The short report examines the main climate-related risks to the UK’s economic infrastructure, measures to reduce these risks and the main challenges to implementing resilience measures. Risks to the UK’s infrastructure emerge from both long-term changes in average climate which can reduce the capacity and efficiency of certain infrastructure types, and also from near-term, extreme weather events which can cause failure and disruption of essential services.
The report notes that, as a result of climate change, the UK is experiencing rising temperatures and sea levels, changing rainfall patterns, and an increase in the frequency and severity of certain extreme weather events (such as floods, droughts and heatwaves).
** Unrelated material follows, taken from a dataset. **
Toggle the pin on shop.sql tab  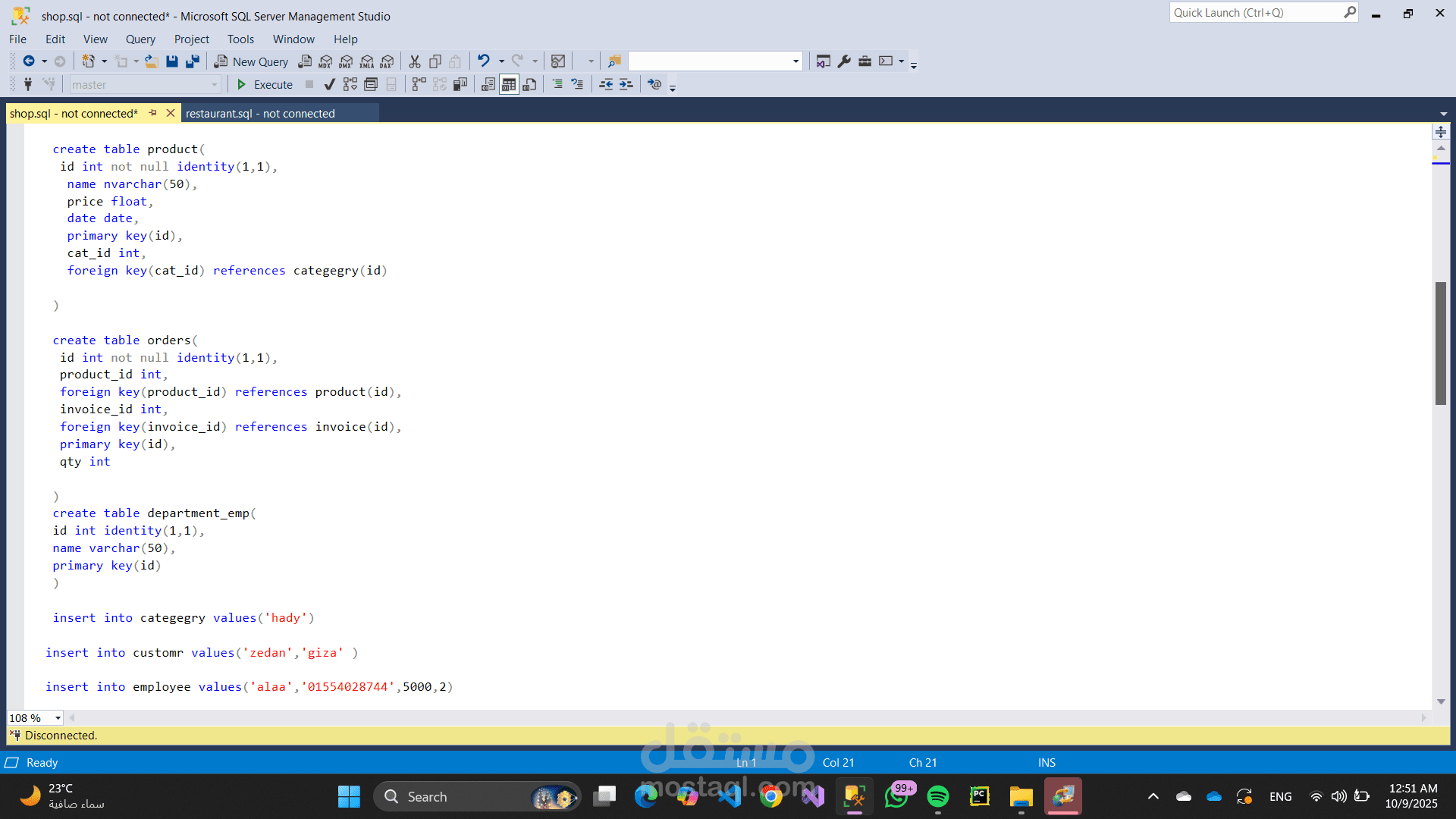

These effects are already decreasing the capacity and efficiency of key infrastructure systems and causing direct damage to assets.
The recent Committee on Climate Change (CCC) 2019 report to Parliament concluded that while some progress has been made, no infrastructure sectors were reducing risks at an appropriate rate. This is significant as all infrastructure sectors must increase their resilience to ensure that the UK can continue to function under climate change. As the report notes, “infrastructure sectors are highly interdependent, relying on several other sectors to function reliably. This means that failure in one sector can spread rapidly between sectors and geographical areas.”
However, despite the interconnected nature of the risk, there appears to be a lack of overall co-ordination of resilience planning for UK critical infrastructure. “Stakeholders have highlighted that [there] is a lack of collaboration between infrastructure sectors, which limits providers’ understanding of risks arising from interdependencies.” According to the report.
Part of the problem lies in the differentiated but connected nature of the challenges faced by different infrastructure sectors. Many of the sectors share risks, but the level of planning and implementation of measures to increase resilience varies between sectors and can involve both technical and strategic measures. Sectors also have their own independent governance and operating processes and procedures that are often not well aligned.
In order to encourage resilience planning, some sectors have been encouraged to act through government schemes or by the industry regulator. For example, Ofgem (the energy regulator) offers financial rewards for electricity and gas companies that meet certain performance targets.
In the lead up to COP26 there will be increased pressure on core infrastructure sectors to demonstrate their ability to withstand climate-related shocks and stresses. With this in mind, the UK’s National Infrastructure Commission (an agency that provides impartial, expert advice and recommendations to Government) is undertaking a study of the UK’s economic infrastructure resilience, due for publication in Spring of this year.